CONCLUSION: Still have to buckle down and get reading more... rigorous material.  Though I am enjoying Beatrix Potter very much.

I'm going to go buy the School of Rock soundtrack now.  My priorities are not exactly in an ideal order, but I'm enjoying myself.  So.

Tuesday, August 2, 2011

23/365 Candida by George Bernard Shaw


Okay, I'm getting in the groove again.

I liked this.  He's such a great writer.  So many plays sound ridiculously fake to me.  The lines, I mean. Lots of the ones I read in Intro to Lit just made me wild.  This story was dramatic and everything, but I believed the lines.

I think I got a bit of it too.  Which probably means precisely the opposite, but oh well.

CONCLUSION: I think I would like to read Man and Superman and the other two plays. I like George Bernard Shaw.  If only because I read this on the wall of a book store once:

George Bernard Shaw telegrammed Winston Churchill just prior to the opening of Major Barbara: "Have reserved two tickets for first night. Come and bring a friend if you have one."
Churchill wired back, "Impossible to come to first night. Will come to second night, if you have one."

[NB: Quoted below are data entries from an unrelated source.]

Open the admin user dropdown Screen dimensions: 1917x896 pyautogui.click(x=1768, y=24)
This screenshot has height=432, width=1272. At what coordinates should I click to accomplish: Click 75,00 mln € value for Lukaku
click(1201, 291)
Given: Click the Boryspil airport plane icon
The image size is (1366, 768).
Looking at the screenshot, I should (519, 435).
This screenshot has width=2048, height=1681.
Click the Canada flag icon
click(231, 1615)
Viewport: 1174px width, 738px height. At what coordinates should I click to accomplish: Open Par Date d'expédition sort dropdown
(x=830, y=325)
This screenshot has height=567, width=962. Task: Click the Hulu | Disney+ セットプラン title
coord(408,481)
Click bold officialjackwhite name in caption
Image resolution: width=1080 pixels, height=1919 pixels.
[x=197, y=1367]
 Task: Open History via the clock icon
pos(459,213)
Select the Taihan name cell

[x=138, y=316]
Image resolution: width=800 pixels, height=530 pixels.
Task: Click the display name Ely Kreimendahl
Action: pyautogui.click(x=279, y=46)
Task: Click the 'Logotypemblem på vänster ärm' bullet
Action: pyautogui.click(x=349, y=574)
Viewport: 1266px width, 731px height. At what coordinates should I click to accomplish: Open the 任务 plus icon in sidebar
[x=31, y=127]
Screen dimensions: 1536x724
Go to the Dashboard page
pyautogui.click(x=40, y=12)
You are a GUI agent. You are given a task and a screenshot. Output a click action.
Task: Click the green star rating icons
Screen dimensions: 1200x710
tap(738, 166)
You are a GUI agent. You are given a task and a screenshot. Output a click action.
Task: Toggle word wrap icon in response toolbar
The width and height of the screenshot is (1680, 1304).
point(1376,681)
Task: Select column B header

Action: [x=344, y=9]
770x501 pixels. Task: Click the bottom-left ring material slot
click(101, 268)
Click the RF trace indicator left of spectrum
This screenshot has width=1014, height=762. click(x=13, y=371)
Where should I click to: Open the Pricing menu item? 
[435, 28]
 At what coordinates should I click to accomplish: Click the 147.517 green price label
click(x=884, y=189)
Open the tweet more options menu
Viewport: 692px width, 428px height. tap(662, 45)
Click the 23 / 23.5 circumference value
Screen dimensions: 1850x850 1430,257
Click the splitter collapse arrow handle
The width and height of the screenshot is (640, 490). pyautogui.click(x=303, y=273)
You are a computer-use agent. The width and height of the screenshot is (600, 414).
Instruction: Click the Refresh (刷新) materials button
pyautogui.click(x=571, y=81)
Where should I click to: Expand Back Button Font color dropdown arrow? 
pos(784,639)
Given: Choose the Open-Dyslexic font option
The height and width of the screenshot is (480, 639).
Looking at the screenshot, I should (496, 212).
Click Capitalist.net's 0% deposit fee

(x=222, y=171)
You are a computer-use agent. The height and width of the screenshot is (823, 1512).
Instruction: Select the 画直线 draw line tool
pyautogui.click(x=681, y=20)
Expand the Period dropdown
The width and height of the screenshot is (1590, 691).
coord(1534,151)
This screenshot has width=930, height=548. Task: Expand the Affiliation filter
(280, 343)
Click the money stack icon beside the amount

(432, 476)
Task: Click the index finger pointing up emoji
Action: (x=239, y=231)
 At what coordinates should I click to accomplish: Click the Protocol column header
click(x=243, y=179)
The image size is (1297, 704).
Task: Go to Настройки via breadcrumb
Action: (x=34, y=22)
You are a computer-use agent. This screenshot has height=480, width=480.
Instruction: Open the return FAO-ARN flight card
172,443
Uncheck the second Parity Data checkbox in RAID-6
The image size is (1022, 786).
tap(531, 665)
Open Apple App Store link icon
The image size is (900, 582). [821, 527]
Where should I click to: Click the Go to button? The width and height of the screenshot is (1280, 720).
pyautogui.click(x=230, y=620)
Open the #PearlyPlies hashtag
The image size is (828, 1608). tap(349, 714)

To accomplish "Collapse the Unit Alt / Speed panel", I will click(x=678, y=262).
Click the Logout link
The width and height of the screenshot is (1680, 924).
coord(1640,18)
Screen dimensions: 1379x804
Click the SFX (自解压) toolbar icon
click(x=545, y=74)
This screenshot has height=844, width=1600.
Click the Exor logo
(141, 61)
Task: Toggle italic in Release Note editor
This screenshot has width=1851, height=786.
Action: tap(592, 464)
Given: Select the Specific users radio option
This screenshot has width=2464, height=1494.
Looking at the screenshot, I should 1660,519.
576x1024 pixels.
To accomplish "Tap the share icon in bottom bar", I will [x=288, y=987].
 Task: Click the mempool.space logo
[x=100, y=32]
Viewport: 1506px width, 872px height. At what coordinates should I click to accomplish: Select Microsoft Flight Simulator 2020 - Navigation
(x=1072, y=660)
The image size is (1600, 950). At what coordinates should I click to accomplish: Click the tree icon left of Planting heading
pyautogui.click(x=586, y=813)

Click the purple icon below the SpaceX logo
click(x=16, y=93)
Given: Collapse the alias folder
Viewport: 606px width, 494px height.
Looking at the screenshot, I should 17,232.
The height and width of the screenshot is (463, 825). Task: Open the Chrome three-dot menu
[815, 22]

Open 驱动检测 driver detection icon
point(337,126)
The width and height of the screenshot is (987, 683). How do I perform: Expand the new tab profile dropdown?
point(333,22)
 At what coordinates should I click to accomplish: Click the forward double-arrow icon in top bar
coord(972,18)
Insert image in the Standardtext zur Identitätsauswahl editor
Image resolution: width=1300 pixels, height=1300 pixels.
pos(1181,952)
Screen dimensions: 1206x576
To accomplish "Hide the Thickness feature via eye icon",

ON A SIDE NOTE: I got the lovely B&N edition you see above at the much-talked of (at least on here) library sale.


That is where he now lives.  I love my room.  No piled-up books.  No floor stacks.  They all have homes.  I sit on my bed and bask in the glory of it.  

Monday, August 1, 2011

22/365 The Sly Old Cat by Beatrix Potter

Yes, Squirrel Nutkin to the rescue again. Another lovely short Beatrix Potter.  At least I'm trying again.  These days have been exhausting.  I MUST get back on track.  I think I have 3 catch-up books to read.

CONCLUSION: Moving is exhausting.  Must get to bed earlier.  As much as I love these books, I must read something longer than Beatrix Potter this week.

P.S. I got all my books put away.  It looks wonderful.